--- To-do list ---
(A) Name every tool and technique that the post on automatic metadata generation says was used to extract keywords, summaries, or phrases from the etexts.
(B) Pick up the post on automatic metadata generation after its last sentence and write the next paragraph.

--- Provided passage ---
§ §
Automatic metadata generation « Infomotions Mini-Musings

Automatic metadata generation

I have been having a great deal of success extracting keywords and two-word phrases from documents and assigning them as “subject headings” to electronic texts — automatic metadata generation. In many cases but not all, the set of assigned keywords I’ve created are just as good if not better as the controlled vocabulary terms assigned by librarians.

The problem

The Alex Catalogue is a collection of roughly 14,000 electronic texts. The vast majority come from Project Gutenberg. Some come from the Internet Archive. The smallest number come from a defunct etext collection of Virginia Tech. All of the documents are intended to surround the themes of American and English literature and Western philosophy.

With the exception of the non-fiction works from the Internet Archive, none of the electronic texts were associated with subject-related metadata. With the exception of author names (which are yet to be “well-controlled”), it has been difficult learn the “aboutness” of each of the documents. Such a thing is desirable for two reasons: 1) to enable the reader to evaluate the relevance of document, and 2) to provide a browsable interface to the collection. Without some sort of tags, subject headings, or application of clustering techniques, browsability is all but impossible. My goal was to solve this problem in an automated manner.

The solution

A couple of years ago I used tools such as Lingua::EN::Summarize and Open Text Summarizer to extract keywords and summaries from the etexts and assign them as subject terms. The process worked, but not extraordinarily well. I then learned about Term Frequency Inverse Document Frequency (TFIDF) to calculate “relevance”, and T-Score to calculate the probability of two words appearing side-by-side — bi-grams or two-word phrases. Applying these techniques to the etexts of the Alex Catalogue I have been able to create and add meaningful subject “tags” to each of my documents which then paves the way to browsability. Here is the algorithm I used to implement the solution:

The results

Through this process I discovered a number of things.

First, in regards to fictional works, the words or phrases returned are often pronouns, and these were usually the names of characters from the work. An excellent example is Mark Twain’s Adventures of Huckleberry Finn whose currently assigned terms include: huck, tom, joe, injun joe, aunt polly, tom sawyer, muff potter, and injun joe’s.

Second, in regards to works of non-fiction, the words and phrases returned are also nouns, and these are objects referred to often in the etext. A good example includes John Stuart Mill’s Auguste Comte and Positivism where the assigned words are: comte, phaenomena, metaphysical, science, mankind, social, scientific, philosophy, and sciences.

Third, automatically generated keywords and phrases were many times just as useful as the librarian-assigned Library of Congress Subject headings. Many of the items harvested from the Internet Archive were complete with MARC records. Some of those records included subject headings. During Step #5 (above), I spent time observing the output and comparing it to previously assigned terms. Take for example a work called Universalism in America: A History by Richard Eddy. Its assigned headings included:

Universalism United States History
Unitarian Universalist churches United States

My automatically generated terms/phrases are:

Granted, the generated list is not perfect. For example, Hosea Ballou is mentioned twice, and the second was probably caused by an OCR error. On the other hand, how was a person to know that Hosea Ballou was even a part of the etext if it weren’t for this process? The same goes for the other people: Thomas Whittemore, Abner Kneeland, and Edward Turner. In defense of controlled vocabulary, the terms “church”, “sermon”, “doctrine”, and “american” could all be assumed from the (rather) hierarchal nature of LCSH, but unless a person understands the nature of LCSH such a thing is not obvious.
§ §
--- Data block ---
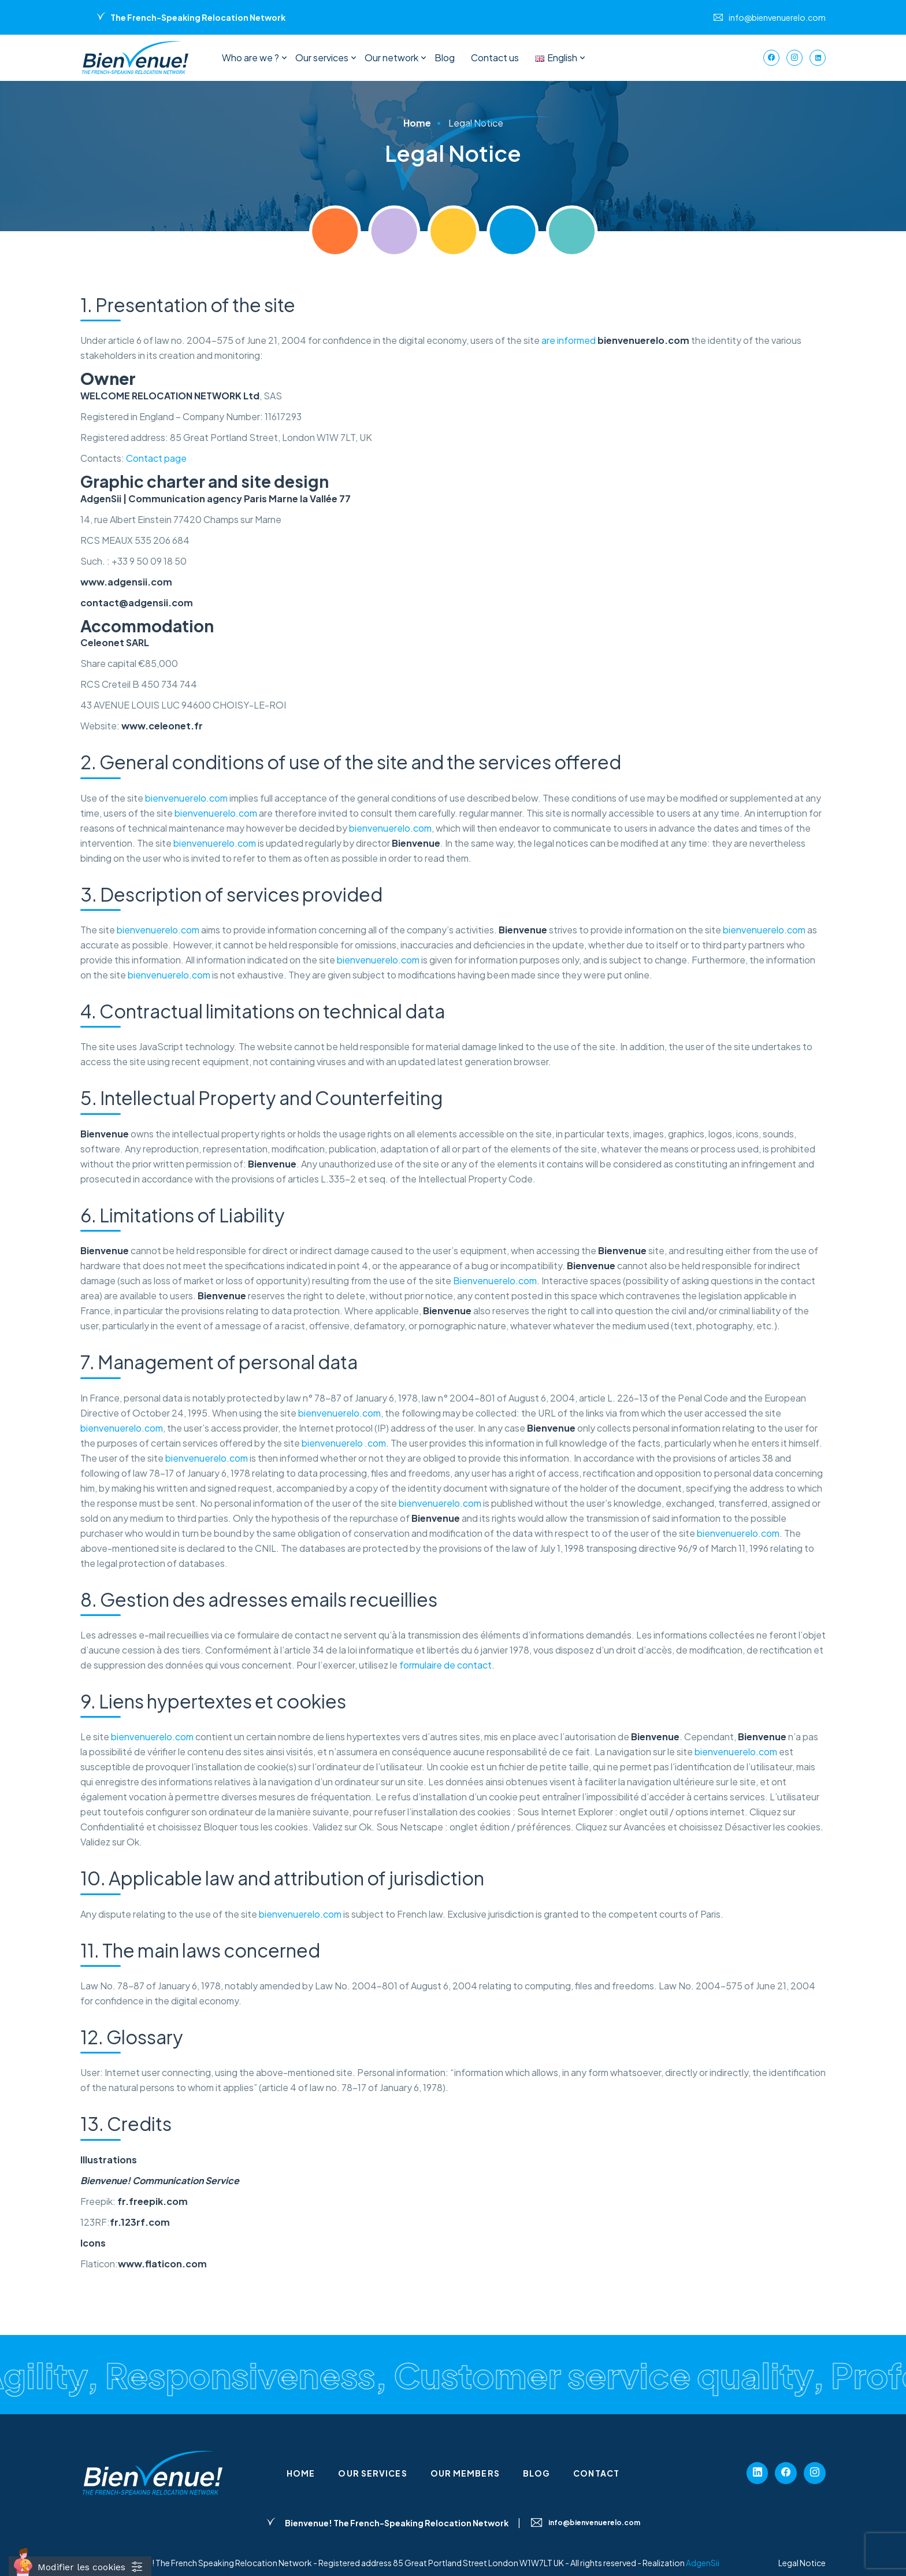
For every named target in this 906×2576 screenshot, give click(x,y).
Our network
§ §
--- Answers for this exercise ---
(A) Lingua::EN::Summarize, Open Text Summarizer, Term Frequency Inverse Document Frequency (TFIDF), T-Score

(B)
As a librarian I understand the power of a controlled vocabulary, but since I am not limited to three to five subject headings per entry, and because controlled vocabularies are often very specific, I have retained the LCSH in each record whenever possible. The more the merrier.

Next steps

Now that the collection has richer metadata, the next steps will be to exploit it. Some of those nexts steps include:

Normalize the data – Each of the subjects are currently saved in a single database field. They need to be normalized across the database to enable database joins and make it easier to generate reports.
Create a browsable interface – Write a set of static Web pages linking keywords and phrases to etexts. This will make it easier to see at a glance the type of content in the collection.
Re-index – Trivial. Send all the data and metadata back to the indexer ultimately improving the precision/recall ratio.
Enhance search experience – Extract the keywords and phrases from search results and display them to the user. Make them linkable to easily “find more like this one.” Extract the same keywords and phrases and use them to implement the increasingly popular browsable facets feature.
Enhance linked data – Generate a report against the database to create (better) RDF files complete with more meaningful (subject) tags. Link these tags to external vocabularies such as WordNet through the use of linked data thus contributing to the Semantic Web and enabling others to benefit from my labors. (Infomotions Man says, ‘Give back to the ‘Net”.)

Fun! Combining traditional librarianship with computer applications; not automating existing workflows as much as exploiting the inherent functions of a computer. Using mathematics to solve large-scale problems. Making it easier to do learning and research. It is the not what of librarianship that needs to change as much as the how.

Tags: bigrams, metadata, term frequency/inverse document frequency (TFIDF)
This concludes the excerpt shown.